Dataset excerpts
*** Begin section ***

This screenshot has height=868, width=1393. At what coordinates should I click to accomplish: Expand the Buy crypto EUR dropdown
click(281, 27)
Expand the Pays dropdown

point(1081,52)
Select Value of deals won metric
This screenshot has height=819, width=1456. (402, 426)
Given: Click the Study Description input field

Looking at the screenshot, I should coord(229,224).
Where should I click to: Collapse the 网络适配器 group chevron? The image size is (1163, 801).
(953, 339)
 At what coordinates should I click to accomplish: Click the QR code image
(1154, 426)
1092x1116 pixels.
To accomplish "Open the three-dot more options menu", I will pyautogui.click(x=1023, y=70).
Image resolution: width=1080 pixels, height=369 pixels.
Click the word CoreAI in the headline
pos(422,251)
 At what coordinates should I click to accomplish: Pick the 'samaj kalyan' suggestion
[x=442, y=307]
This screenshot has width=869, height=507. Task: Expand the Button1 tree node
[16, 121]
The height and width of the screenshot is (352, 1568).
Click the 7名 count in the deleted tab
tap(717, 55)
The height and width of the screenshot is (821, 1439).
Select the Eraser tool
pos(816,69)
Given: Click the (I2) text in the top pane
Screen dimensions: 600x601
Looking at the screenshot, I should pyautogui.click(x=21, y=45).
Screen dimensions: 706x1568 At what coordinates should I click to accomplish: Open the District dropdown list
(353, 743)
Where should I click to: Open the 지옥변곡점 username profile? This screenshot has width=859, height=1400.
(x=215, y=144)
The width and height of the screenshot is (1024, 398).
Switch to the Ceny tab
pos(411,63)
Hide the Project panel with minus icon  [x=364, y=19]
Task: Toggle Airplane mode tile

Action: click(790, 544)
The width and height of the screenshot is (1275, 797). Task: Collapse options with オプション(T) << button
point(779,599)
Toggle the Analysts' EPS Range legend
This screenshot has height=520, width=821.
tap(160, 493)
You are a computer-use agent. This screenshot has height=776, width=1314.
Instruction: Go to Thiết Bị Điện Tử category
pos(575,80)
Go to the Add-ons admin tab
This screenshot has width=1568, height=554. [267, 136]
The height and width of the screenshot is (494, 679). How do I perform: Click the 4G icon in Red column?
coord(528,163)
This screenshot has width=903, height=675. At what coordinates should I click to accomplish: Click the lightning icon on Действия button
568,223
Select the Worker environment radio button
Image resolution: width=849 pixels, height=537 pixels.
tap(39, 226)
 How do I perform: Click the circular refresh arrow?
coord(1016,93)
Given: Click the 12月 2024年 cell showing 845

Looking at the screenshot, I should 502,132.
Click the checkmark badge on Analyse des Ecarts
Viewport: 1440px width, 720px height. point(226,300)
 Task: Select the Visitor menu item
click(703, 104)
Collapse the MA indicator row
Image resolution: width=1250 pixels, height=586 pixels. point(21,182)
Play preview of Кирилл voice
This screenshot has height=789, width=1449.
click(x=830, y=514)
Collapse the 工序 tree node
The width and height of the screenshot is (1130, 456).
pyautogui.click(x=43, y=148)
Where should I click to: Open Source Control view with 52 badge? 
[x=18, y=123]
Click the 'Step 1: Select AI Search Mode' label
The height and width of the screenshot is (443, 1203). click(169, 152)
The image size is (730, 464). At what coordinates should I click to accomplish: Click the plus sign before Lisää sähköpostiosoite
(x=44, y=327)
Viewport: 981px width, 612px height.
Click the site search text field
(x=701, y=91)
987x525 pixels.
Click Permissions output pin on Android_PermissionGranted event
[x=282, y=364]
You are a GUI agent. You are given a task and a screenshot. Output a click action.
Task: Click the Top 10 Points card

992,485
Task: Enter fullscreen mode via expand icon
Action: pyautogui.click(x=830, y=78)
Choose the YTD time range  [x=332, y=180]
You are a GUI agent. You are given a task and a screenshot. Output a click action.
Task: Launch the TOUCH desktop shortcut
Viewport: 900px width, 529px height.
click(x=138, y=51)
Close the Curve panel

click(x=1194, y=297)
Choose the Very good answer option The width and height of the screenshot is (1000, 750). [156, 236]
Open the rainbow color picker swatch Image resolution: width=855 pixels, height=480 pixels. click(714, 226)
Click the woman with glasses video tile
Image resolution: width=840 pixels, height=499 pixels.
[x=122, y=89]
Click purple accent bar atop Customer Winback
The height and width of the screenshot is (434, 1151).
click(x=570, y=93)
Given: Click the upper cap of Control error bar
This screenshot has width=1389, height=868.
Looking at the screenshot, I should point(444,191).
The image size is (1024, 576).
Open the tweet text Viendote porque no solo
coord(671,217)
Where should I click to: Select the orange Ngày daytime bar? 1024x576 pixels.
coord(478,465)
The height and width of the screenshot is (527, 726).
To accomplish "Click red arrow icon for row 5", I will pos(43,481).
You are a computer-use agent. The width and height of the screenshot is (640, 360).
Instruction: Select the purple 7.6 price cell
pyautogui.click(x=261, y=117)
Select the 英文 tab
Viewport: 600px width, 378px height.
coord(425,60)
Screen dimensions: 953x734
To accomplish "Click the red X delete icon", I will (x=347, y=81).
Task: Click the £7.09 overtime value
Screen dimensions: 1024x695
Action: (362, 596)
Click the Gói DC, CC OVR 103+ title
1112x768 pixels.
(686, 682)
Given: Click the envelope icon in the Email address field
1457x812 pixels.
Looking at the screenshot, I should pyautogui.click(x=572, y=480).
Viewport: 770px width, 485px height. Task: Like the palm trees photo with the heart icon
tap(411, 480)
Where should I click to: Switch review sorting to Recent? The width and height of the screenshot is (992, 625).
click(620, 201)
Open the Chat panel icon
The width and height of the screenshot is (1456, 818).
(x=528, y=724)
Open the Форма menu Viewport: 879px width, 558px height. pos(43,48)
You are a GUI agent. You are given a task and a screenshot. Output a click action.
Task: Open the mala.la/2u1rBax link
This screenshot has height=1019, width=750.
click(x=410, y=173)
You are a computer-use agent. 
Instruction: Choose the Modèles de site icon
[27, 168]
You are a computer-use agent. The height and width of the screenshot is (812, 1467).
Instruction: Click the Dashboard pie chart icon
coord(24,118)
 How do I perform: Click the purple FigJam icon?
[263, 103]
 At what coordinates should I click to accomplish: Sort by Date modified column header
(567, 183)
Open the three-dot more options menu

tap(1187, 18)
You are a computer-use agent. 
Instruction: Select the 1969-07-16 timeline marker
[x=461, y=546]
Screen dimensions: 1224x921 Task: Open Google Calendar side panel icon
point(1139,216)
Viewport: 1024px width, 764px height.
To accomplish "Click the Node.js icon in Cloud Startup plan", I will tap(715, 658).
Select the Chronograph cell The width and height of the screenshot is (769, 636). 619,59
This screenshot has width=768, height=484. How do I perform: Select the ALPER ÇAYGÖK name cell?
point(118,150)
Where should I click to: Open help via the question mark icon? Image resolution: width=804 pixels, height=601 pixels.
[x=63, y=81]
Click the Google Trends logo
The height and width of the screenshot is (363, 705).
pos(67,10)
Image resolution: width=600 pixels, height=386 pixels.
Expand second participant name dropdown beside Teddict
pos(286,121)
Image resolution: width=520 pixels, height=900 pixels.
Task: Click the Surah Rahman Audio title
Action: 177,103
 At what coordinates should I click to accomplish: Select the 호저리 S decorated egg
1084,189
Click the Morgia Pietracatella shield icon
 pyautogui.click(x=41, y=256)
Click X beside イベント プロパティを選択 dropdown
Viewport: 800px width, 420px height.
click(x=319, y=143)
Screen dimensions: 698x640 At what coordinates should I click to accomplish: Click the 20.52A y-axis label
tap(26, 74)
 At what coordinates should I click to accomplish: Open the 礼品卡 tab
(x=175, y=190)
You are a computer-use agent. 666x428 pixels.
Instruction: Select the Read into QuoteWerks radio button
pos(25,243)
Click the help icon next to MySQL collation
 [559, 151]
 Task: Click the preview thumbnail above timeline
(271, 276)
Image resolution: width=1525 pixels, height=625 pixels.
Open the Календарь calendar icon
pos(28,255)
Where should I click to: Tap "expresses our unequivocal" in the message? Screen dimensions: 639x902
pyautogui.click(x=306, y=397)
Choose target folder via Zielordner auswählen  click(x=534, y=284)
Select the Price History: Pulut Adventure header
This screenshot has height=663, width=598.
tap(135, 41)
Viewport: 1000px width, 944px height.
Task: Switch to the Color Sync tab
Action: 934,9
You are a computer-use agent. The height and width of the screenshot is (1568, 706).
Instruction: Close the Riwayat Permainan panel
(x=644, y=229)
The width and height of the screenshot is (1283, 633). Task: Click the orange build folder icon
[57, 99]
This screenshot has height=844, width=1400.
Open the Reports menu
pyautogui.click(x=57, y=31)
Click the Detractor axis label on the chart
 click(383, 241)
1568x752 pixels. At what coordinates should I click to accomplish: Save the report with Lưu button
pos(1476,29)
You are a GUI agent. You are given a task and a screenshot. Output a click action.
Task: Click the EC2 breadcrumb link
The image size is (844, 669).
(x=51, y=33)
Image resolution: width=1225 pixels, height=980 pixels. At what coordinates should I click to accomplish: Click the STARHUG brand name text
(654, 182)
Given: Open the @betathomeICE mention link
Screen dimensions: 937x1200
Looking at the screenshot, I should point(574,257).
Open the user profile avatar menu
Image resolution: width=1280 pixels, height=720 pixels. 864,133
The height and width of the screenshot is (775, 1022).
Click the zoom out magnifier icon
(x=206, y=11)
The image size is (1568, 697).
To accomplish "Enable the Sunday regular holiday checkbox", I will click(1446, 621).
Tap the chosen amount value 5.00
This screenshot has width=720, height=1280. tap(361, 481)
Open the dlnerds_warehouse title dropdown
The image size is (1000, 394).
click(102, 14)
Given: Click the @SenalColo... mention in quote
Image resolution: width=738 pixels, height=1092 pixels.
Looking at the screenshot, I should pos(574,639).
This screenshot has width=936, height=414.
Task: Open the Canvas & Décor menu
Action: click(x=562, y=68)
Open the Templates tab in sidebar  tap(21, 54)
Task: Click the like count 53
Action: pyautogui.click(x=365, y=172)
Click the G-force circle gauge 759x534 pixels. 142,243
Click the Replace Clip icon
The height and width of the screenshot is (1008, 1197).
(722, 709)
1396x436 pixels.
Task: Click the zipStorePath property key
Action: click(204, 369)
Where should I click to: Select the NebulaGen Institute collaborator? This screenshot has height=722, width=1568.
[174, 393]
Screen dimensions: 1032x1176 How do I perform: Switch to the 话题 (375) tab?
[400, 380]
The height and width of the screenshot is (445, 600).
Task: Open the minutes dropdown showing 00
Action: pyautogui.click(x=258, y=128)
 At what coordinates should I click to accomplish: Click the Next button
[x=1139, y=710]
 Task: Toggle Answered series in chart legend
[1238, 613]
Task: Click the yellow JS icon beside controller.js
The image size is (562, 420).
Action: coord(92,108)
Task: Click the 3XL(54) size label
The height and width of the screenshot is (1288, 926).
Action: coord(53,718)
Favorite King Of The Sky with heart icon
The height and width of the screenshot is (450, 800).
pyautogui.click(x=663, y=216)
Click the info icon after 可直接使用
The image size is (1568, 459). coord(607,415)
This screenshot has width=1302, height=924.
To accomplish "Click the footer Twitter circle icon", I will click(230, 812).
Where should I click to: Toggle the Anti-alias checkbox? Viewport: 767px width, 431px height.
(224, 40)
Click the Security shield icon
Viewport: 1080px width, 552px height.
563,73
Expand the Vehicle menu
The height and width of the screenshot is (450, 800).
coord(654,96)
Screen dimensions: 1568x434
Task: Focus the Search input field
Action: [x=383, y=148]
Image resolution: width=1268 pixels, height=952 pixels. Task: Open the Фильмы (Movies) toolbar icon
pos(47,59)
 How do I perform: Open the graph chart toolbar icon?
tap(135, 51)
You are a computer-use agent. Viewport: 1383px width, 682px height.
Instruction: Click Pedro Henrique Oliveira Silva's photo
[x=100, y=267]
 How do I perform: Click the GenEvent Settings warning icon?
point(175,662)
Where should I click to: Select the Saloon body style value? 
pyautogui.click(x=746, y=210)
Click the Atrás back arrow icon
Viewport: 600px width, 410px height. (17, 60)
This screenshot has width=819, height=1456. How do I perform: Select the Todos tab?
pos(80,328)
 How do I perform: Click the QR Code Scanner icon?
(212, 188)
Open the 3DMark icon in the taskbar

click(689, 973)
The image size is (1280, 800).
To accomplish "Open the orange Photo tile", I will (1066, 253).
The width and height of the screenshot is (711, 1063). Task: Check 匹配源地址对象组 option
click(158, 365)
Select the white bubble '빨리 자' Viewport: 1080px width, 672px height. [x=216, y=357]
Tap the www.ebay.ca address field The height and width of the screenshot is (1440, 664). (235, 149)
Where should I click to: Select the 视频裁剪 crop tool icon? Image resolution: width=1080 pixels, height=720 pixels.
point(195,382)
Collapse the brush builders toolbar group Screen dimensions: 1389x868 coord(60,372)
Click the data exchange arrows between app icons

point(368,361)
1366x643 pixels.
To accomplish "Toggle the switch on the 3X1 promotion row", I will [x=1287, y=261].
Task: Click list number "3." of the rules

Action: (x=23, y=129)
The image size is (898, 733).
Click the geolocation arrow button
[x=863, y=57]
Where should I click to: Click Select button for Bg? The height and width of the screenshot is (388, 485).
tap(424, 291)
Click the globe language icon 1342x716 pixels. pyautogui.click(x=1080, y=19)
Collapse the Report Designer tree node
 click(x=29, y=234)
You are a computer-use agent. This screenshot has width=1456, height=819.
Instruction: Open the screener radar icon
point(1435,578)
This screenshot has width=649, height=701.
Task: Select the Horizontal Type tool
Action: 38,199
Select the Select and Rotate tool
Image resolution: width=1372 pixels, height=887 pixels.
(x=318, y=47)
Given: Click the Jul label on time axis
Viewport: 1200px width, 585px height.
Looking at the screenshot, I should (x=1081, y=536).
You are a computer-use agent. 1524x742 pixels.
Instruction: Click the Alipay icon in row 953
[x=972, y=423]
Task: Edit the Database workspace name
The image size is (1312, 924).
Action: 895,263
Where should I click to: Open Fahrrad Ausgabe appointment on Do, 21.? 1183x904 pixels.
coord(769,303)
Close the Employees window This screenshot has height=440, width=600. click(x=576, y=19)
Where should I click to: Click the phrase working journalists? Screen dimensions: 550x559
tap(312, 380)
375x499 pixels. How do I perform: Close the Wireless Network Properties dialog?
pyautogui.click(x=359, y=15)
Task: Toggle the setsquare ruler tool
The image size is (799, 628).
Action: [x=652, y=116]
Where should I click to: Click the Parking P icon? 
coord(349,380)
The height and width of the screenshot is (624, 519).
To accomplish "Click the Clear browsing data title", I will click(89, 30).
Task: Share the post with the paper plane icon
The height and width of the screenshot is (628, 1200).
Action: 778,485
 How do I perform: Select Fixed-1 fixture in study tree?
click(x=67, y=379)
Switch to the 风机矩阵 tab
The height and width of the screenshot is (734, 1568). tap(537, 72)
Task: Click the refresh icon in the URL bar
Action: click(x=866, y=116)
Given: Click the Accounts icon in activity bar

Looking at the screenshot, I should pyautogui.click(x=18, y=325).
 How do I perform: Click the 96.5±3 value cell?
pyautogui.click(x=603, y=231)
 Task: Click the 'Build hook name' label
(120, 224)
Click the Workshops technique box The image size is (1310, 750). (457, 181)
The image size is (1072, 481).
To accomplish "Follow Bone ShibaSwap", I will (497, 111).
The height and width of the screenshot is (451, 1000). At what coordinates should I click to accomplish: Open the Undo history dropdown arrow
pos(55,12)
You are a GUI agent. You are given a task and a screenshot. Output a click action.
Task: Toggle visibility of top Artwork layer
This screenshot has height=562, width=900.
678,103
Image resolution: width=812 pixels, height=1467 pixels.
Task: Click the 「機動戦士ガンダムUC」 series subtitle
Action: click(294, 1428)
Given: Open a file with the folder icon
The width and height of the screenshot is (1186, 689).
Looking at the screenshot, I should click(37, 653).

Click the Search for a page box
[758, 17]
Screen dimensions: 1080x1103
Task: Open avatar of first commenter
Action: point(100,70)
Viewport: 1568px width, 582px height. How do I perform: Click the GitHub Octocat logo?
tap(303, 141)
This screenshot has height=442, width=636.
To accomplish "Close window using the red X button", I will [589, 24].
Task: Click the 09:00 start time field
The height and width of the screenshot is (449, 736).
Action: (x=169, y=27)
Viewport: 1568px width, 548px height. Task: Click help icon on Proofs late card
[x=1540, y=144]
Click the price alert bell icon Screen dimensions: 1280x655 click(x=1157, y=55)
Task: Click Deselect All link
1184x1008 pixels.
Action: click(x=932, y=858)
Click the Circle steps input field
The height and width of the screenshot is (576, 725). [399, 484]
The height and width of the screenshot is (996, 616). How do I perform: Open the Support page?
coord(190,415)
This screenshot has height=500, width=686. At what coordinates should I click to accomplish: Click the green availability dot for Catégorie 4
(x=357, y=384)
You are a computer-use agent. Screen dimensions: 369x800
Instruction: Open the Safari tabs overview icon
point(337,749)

*** End section ***

> _Problem statement_
The reply should consist solely of the lines above from the one that has "Screen dimensions: 698x640" through the one that has "The image size is (1568, 697).", reproduced exactly.

> _Exercise result_
Screen dimensions: 698x640 At what coordinates should I click to accomplish: Click the 20.52A y-axis label
tap(26, 74)
 At what coordinates should I click to accomplish: Open the 礼品卡 tab
(x=175, y=190)
You are a computer-use agent. 666x428 pixels.
Instruction: Select the Read into QuoteWerks radio button
pos(25,243)
Click the help icon next to MySQL collation
 [559, 151]
 Task: Click the preview thumbnail above timeline
(271, 276)
Image resolution: width=1525 pixels, height=625 pixels.
Open the Календарь calendar icon
pos(28,255)
Where should I click to: Tap "expresses our unequivocal" in the message? Screen dimensions: 639x902
pyautogui.click(x=306, y=397)
Choose target folder via Zielordner auswählen  click(x=534, y=284)
Select the Price History: Pulut Adventure header
This screenshot has height=663, width=598.
tap(135, 41)
Viewport: 1000px width, 944px height.
Task: Switch to the Color Sync tab
Action: 934,9
You are a computer-use agent. The height and width of the screenshot is (1568, 706).
Instruction: Close the Riwayat Permainan panel
(x=644, y=229)
The width and height of the screenshot is (1283, 633). Task: Click the orange build folder icon
[57, 99]
This screenshot has height=844, width=1400.
Open the Reports menu
pyautogui.click(x=57, y=31)
Click the Detractor axis label on the chart
 click(383, 241)
1568x752 pixels. At what coordinates should I click to accomplish: Save the report with Lưu button
pos(1476,29)
You are a GUI agent. You are given a task and a screenshot. Output a click action.
Task: Click the EC2 breadcrumb link
The image size is (844, 669).
(x=51, y=33)
Image resolution: width=1225 pixels, height=980 pixels. At what coordinates should I click to accomplish: Click the STARHUG brand name text
(654, 182)
Given: Open the @betathomeICE mention link
Screen dimensions: 937x1200
Looking at the screenshot, I should point(574,257).
Open the user profile avatar menu
Image resolution: width=1280 pixels, height=720 pixels. 864,133
The height and width of the screenshot is (775, 1022).
Click the zoom out magnifier icon
(x=206, y=11)
The image size is (1568, 697).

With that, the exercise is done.